For Britain, the implications of a crash would be particularly dire. Over the last year, the financial and business services sector has been responsible for almost half of the growth in the economy. There have been two sources for this strength - the City and the housing market. Five interest rates rises over the period have started to take the edge off property prices and there is now a real possibility that London, which has marketed itself as a giant offshore hedge fund for those that want to dabble in risky derivatives trading, will find business drying up. That will have significant knock-on effects on the City's penumbra - the corporate lawyers, PR firms, restaurants, car dealers - that have benefited from the financial sector's rapid growth.
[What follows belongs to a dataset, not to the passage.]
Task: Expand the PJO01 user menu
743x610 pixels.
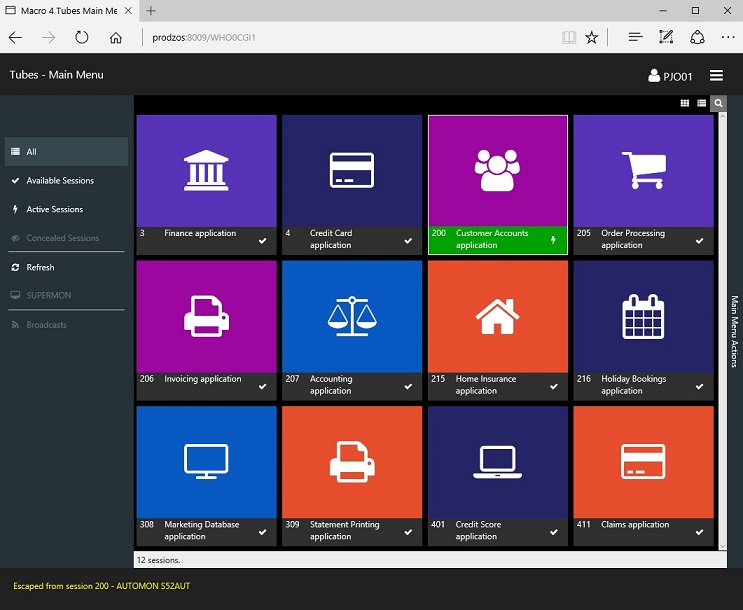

It is deeply troubling that Britain has all its eggs in one basket. Government ministers talk airily about the creation of a knowledge economy, but what that means in practice is that the country's best mathematicians are employed by City firms to construct elaborate and, as it turns out, useless models to price risky financial instruments. These models have never been stress-tested because the people who created them assured us that the sort of problems we are now experiencing would happen only once in 10,000 years.
It is an exaggeration, but perhaps not much of one, to say Britain is dependent on speculation. The Germans are feeling the heat from the market turmoil but they use their bright people to create products people want to buy. That's a knowledge economy. Britain uses its brains to develop products that have no intrinsic value and have helped take the global financial system to the edge of the precipice. That's a stupid economy.
So what happens now? It's tempting to say those who have sowed the wind through greed and arrogance should reap the whirlwind. There is some irony in listening to the calls for welfare for hedge funds from the people who normally argue governments should get out of the way and allow market forces to decide which companies survive or fall. The very people in the City who have been holding a gun to the heads of ministers by threatening to up sticks and move offshore unless they can be guaranteed a light-touch regulatory regime now expect the taxpayer to help them out. But a financial collapse would end up hurting millions of innocent savers and investors. Ministers could no more allow one of the big banks to collapse than they could allow a hospital that ran into financial trouble to close its doors.
It would, however, be unimaginable for ministers to write a blank cheque to an NHS trust without demanding something in return, particularly if that trust had allowed its hospital to dabble in controversial, experimental and highly risky new treatments. There would be wholly justified demands for regulatory standards to be tightened and for activities deemed unacceptable to be reined in, and this would be the case even if the health service were not publicly funded.
Similar conditions should be placed - now and without any hesitation - on big finance. The current parlous situation is the result of a toxic combination of recklessness and cupidity. We need to ensure it never happens again.